→ **Tasks for this exercise**:
**a)** Translate this sentence from the panproto chapter on querying instances into Spanish: "The expression language is a small functional language designed to feel natural if you’ve written Haskell, ML, or even spreadsheet formulas."
**b)** Reproduce the panproto chapter on querying instances verbatim, from "23  Querying Instances" to "chapter covers both.".

[BEGIN Document excerpt]

23  Querying Instances

Every schema instance is a graph: vertices carry data, edges encode relationships. Previous chapters showed how to build instances, version them, and migrate their data. But now you want to ask questions about the data: which posts got the most engagement? Which annotations belong to a particular layer? Which nodes satisfy some computed condition? The query engine answers these questions.

panproto provides two pieces that work together. The first is a Haskell-style expression language for writing predicates, projections, and computed values. The second is a declarative query engine (InstanceQuery) that uses those expressions to select, filter, and reshape nodes from an instance. This chapter covers both.

23.1 The expression language

The expression language is a small functional language designed to feel natural if you’ve written Haskell, ML, or even spreadsheet formulas. It appears everywhere panproto needs to express computation: query predicates, field transforms (as seen in Chapter 22), computed fields, and conditional survival.

[END Document excerpt]
[BEGIN Data section]

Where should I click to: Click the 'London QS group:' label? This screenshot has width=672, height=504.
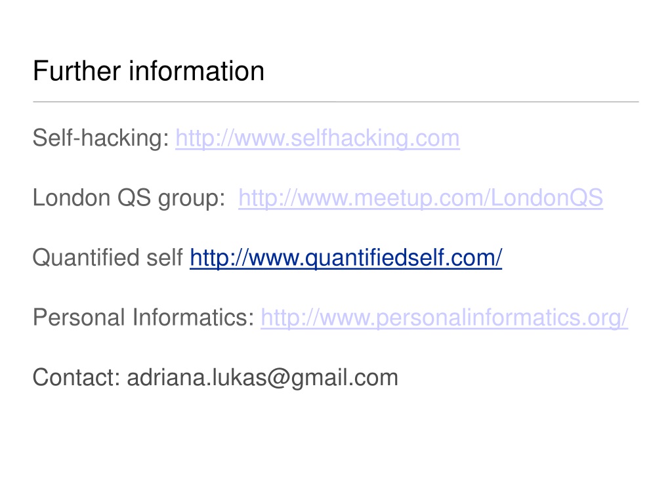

[END Data section]

→ **Answers**:
**a)** El lenguaje de expresiones es un pequeño lenguaje funcional diseñado para resultar natural si has escrito Haskell, ML o incluso fórmulas de hojas de cálculo.

**b)**
23  Querying Instances

Every schema instance is a graph: vertices carry data, edges encode relationships. Previous chapters showed how to build instances, version them, and migrate their data. But now you want to ask questions about the data: which posts got the most engagement? Which annotations belong to a particular layer? Which nodes satisfy some computed condition? The query engine answers these questions.

panproto provides two pieces that work together. The first is a Haskell-style expression language for writing predicates, projections, and computed values. The second is a declarative query engine (InstanceQuery) that uses those expressions to select, filter, and reshape nodes from an instance. This chapter covers both.